Aku
ingin menulis dengan caramu, cara mereka, cara kebanyakan orang terjebak dalam
kenormalan; dan itu lebih sulit diterima daripada kenyataan. Cara yang disebut
dengan pemahaman; dan kuurungkan niatku demi melihat kejadian-kejadian pada
manusia belakangan bahwa manusia normal itu penuh tipu daya dan keterasingan
yang tidak terpecahkan bahkan oleh dirinya sendiri. Maka, jadilah aku tetap aneh,
atau barangkali terbelakang dan tak terpahami. Dan sekujur kebohonganku itu
akan terus ada sekalipun kalian memaafkan atau bahkan melupakanya; sekalipun
aku tak sempat menulisnya untuk diriku sendiri; menulis pada kekosongan dengan
huruf capital “KOSONG.” Maka tetap demikianlah tulisanku, tak dijamah tata
bahasa, tak bersentuhan dengan realitas, menjauh dari sangkar-sangkar, dan akan
akhirnya hanya sebongkah ilusiku sendiri.
Aku
ingin tulisan-tulisan yang menggambarkan kehidupanku sendiri; tapi kedirianku
menjebak dan menjatuhkan segalanya jadi terlalu dingin; untukku.
Kukira
aku tidak pernah ingin bersepakat dengan dunia perihal apa yang kutulis,
perihal cara dan pesan yang ingin kusampaikan. Tak ada ikatan yang membuatku
mesti tunduk menjadi manusia baik-baik dan menulis dengan cara mereka, atau
dengan tujuan-tujuan yang lebih sederhana daripada kata-kata. Aku belum pernah
membaca buku tentang kegunaan kalimat-kalimat rumit, dan aku tidak pernah paham
dengan kalimat yang sederhana, yang ingin telanjang di hadapan sebuah kran; aku
tidak mengerti kenapa kita telanjang di hadapan kran.
Aku
ingin kalimat dan paragraph yang menyambung dan berikatan satu sama lain
seperti serombongan tentara yang tidak ingin terpisah satu dengan sesamanya;
dan kukira ilusi semacam itu membuatku bersekolah dan mengenakan seragam dan
tidak ingin berpisah dengan teman-teman di masalalu, di tempat aku bisa
membayangkan masa depan tanpa pernah mengerti apakah masa depan itu sesuatu
yang dibayangkan sejak kita kecil. Kukira aku bahkan tidak pernah ingin
memahami apa yang kutulis ini.

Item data

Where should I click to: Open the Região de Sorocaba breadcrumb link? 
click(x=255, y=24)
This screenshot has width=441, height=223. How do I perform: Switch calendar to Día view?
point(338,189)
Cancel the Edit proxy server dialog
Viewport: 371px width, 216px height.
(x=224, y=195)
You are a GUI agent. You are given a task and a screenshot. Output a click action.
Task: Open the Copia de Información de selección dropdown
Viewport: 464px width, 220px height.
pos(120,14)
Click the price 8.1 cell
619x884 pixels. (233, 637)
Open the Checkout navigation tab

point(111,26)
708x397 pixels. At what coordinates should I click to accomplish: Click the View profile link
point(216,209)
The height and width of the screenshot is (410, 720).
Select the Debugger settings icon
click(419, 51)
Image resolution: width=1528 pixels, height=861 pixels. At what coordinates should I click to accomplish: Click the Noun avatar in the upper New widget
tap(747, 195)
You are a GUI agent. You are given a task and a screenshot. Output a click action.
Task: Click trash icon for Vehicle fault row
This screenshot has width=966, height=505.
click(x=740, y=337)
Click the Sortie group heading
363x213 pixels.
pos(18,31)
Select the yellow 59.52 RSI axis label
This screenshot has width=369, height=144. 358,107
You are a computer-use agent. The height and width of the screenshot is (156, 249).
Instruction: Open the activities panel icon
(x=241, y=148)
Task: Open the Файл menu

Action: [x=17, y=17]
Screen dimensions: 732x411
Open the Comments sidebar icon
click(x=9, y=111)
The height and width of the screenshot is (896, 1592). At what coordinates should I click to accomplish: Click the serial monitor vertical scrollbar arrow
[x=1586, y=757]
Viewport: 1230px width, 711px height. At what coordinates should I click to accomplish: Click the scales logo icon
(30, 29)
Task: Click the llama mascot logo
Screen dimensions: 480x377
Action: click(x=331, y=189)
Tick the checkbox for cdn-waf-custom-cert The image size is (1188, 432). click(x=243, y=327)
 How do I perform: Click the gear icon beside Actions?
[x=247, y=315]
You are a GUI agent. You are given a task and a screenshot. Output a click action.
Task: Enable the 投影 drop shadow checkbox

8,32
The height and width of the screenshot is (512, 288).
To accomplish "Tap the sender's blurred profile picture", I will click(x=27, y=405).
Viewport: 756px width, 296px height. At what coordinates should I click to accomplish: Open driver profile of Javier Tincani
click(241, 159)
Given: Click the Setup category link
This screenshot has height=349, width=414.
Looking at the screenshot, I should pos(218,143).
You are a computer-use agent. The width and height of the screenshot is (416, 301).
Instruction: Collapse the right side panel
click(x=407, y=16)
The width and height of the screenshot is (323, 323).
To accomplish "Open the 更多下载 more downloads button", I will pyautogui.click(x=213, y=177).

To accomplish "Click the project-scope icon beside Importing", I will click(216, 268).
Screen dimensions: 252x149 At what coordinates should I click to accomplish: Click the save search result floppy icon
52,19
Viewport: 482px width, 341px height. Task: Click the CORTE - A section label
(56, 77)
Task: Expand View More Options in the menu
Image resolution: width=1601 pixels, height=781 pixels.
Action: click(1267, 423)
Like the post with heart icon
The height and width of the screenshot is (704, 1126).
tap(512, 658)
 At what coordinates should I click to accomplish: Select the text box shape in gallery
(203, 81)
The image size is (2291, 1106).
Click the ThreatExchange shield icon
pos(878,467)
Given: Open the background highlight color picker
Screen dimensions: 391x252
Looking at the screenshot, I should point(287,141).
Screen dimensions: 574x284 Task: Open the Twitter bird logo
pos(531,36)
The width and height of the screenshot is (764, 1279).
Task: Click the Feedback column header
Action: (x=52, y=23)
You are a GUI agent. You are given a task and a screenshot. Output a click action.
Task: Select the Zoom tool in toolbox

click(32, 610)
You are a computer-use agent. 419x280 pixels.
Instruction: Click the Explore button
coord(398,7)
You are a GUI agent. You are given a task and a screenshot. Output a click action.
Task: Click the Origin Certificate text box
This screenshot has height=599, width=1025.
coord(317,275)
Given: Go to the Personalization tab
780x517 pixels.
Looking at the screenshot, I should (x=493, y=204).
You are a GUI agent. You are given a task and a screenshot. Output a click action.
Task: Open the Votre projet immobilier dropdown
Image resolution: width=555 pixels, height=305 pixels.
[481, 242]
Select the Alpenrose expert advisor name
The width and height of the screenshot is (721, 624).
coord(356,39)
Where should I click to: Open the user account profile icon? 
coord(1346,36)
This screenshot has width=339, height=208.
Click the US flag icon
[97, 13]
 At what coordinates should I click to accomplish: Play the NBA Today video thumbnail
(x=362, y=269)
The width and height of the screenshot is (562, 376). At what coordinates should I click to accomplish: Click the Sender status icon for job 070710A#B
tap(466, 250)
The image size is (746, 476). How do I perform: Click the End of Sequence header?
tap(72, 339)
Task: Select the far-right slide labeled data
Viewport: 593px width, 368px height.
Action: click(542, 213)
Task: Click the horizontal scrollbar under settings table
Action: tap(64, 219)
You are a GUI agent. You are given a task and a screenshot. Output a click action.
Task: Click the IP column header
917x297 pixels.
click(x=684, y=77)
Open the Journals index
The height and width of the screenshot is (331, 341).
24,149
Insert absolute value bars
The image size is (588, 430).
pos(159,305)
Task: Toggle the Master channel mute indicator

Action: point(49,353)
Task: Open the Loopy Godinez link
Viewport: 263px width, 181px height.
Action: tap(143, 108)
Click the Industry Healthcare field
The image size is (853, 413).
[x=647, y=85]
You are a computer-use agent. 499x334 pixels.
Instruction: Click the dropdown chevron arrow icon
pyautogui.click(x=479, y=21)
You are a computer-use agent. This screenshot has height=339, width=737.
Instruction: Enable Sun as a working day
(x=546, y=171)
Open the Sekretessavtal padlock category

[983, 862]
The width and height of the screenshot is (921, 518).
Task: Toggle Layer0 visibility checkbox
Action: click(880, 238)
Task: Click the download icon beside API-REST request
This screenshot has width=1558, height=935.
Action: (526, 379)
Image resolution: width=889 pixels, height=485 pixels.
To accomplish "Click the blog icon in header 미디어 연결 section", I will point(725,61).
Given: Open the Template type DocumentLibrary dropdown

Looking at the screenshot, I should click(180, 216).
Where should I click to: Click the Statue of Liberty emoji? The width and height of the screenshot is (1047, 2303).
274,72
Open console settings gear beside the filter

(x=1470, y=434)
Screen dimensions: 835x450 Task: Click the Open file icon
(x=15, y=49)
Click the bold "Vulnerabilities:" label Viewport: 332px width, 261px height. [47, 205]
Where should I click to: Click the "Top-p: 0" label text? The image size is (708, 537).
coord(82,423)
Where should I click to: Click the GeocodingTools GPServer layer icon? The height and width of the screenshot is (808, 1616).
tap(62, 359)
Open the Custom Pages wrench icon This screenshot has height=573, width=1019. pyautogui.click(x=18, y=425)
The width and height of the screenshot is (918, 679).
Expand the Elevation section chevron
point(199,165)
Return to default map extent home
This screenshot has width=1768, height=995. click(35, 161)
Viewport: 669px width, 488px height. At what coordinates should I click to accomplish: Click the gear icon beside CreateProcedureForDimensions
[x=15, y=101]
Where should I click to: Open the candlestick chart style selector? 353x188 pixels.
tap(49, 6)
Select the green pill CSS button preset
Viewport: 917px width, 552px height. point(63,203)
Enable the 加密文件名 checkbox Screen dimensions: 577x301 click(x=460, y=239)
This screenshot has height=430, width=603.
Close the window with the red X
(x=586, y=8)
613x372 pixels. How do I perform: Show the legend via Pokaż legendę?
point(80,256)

— LATIHAN SINGKAT —
Dalam teks tentang cara menulis tersebut, penutur ingin kalimat dan paragrafnya saling menyambung seperti apa?

— TUGAS SELESAI —
Seperti serombongan tentara yang tidak ingin terpisah satu dengan sesamanya.